# ESTRATTO DELLA PAGINA
────────

«24 ore per il Signore»
«Non ci aspettavamo che il papa venisse nella nostra parrocchia, è una notizia che ha entusiasmato la comunità. È stato un regalo imprevisto perché ci è stato comunicato solo pochi giorni fa». A parlare è don Antonio Raimondo Fois, parroco della parrocchia di Santa Maria delle Grazie al Trionfale dove papa Francesco si recherà per la celebrazione delle «24 ore per il Signore», iniziativa di preghiera e riconciliazione da lui voluta fin dall’inizio del suo pontificato. «Il fatto che il papa presieda nella nostra comunità questa celebrazione, che ha una valenza mondiale perché è inserita nel contesto delle 24 ore per il Signore e si svolgerà in tutte le Diocesi del mondo, è un evento che ci ha riempito il cuore di gioia!».
Un tempo privilegiato, un’occasione per fare esperienza della misericordia, per dare spazio alla preghiera e all’incontro con Dio. Da venerdì 17 a sabato 18 marzo le chiese rimarranno sempre aperte per offrire a tutti la possibilità di sostare in adorazione e di accostarsi alla confessione. «Le porte aperte delle chiese sono il simbolo dell’amore misericordioso di Dio», si legge in una nota del Dicastero per l’Evangelizzazione che anche quest’anno ha curato l’organizzazione. Le comunità in preghiera restituiscono l’immagine di una Chiesa che accoglie e si mette in ascolto.

────────

Righe di dati
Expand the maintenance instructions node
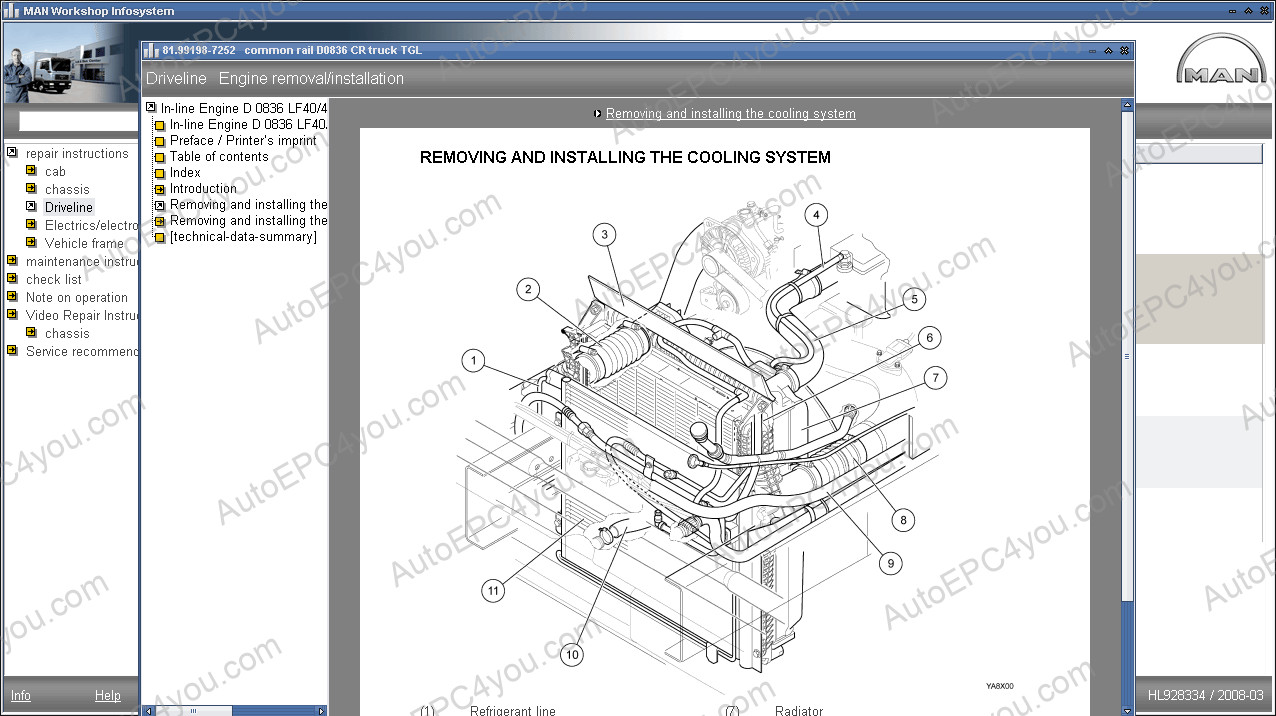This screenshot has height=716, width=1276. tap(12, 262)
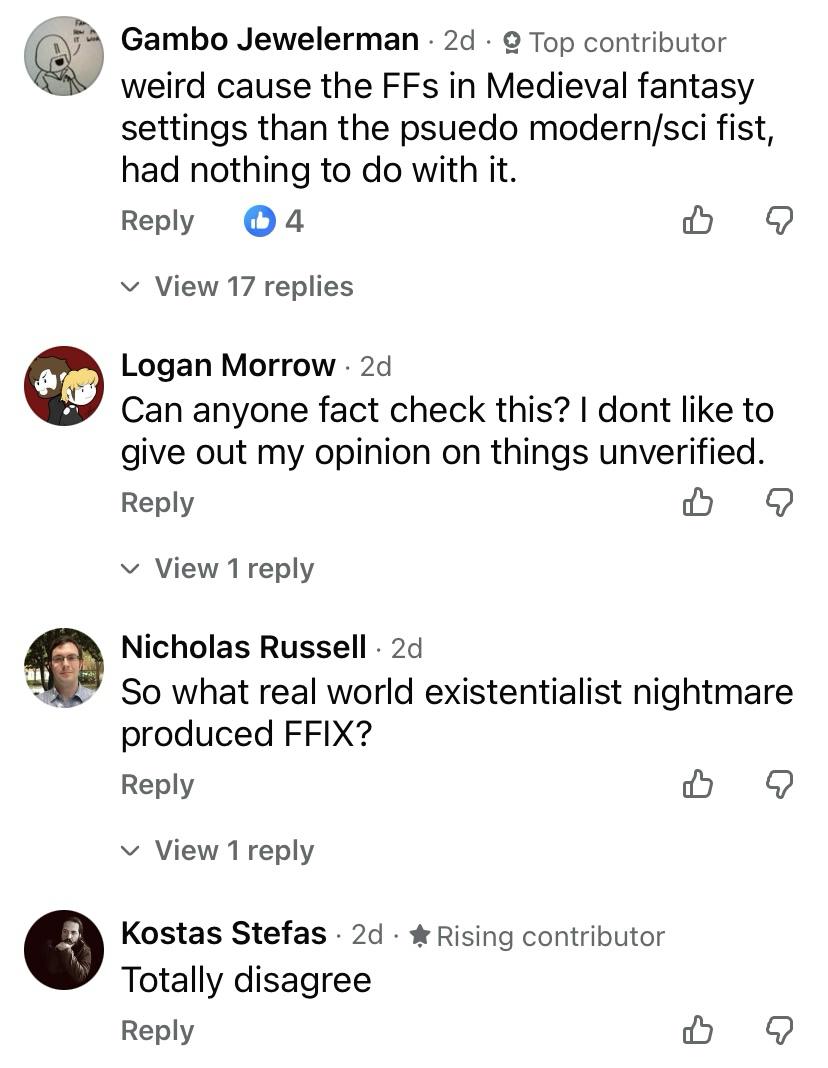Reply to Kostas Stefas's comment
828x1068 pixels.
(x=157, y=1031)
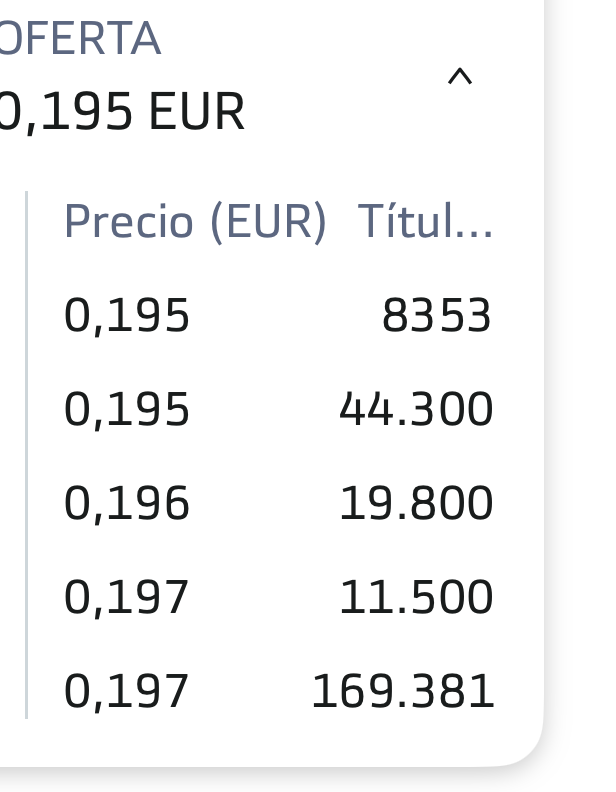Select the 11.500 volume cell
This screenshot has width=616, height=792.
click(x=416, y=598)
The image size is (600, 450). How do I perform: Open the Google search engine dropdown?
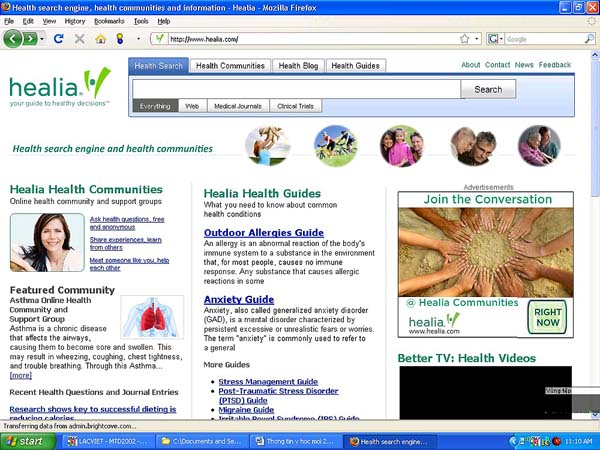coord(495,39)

────────

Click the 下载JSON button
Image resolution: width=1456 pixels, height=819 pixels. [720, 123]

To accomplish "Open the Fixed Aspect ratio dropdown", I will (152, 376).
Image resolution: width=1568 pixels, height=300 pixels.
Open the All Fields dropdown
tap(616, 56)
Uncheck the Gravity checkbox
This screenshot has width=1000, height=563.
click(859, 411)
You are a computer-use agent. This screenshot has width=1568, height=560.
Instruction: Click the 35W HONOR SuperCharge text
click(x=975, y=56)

────────

# CONSEGNA
Nell'estratto sulle «24 ore per il Signore», in quali giorni le chiese resteranno sempre aperte?

# RISULTATO FINALE
Da venerdì 17 a sabato 18 marzo.